> **TASK GOAL**
Please count the lines in the data below that contain the string "size", matching case exactly, and give only that number.

> **RECORDS PROVIDED**
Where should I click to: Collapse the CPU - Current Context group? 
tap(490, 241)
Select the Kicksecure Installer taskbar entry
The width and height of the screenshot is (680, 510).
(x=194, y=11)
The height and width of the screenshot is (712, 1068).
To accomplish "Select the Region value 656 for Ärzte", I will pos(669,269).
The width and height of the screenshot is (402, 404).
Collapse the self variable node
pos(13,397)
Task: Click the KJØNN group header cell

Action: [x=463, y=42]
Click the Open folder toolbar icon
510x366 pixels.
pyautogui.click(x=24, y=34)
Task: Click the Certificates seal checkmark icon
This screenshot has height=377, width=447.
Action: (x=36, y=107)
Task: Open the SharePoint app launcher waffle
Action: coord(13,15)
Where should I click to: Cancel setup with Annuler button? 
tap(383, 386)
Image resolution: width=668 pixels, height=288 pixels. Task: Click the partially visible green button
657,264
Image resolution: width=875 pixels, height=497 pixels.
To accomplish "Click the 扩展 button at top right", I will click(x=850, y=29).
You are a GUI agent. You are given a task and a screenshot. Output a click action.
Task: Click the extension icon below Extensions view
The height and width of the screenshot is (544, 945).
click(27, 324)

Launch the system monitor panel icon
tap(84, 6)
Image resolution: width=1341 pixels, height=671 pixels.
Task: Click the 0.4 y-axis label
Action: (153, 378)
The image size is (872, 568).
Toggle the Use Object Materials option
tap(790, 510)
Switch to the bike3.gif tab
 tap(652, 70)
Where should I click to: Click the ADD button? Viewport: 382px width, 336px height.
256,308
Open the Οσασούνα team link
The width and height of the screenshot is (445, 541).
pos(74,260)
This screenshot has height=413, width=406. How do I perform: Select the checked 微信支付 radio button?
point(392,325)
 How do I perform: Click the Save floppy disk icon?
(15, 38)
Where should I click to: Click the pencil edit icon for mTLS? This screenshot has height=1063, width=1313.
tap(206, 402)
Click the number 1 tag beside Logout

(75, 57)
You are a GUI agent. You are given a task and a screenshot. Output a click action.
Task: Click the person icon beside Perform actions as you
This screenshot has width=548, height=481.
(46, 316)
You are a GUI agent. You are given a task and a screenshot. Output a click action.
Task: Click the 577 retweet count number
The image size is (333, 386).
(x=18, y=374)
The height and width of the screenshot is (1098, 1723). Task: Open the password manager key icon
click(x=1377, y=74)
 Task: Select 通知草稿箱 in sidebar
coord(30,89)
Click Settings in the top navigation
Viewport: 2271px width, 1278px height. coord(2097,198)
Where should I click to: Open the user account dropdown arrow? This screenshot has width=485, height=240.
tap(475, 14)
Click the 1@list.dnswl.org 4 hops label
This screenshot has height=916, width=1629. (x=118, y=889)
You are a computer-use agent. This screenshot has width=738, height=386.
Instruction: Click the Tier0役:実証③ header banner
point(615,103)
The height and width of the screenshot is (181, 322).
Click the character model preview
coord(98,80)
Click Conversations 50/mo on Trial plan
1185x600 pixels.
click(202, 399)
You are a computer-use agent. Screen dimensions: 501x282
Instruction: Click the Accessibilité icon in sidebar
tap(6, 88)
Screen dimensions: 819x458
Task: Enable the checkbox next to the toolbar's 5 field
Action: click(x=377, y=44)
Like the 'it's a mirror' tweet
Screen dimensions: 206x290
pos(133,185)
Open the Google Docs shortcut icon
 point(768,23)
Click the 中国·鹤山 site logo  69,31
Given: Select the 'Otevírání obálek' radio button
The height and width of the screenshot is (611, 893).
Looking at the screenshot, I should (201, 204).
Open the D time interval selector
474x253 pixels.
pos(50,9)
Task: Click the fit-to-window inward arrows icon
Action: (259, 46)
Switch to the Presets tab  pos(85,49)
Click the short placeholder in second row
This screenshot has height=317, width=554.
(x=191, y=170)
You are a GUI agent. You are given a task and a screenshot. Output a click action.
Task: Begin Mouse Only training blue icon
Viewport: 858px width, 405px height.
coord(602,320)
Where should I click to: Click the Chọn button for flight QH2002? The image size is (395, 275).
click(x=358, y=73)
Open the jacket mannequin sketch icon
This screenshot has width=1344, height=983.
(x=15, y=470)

> **TASK OUTPUT**
3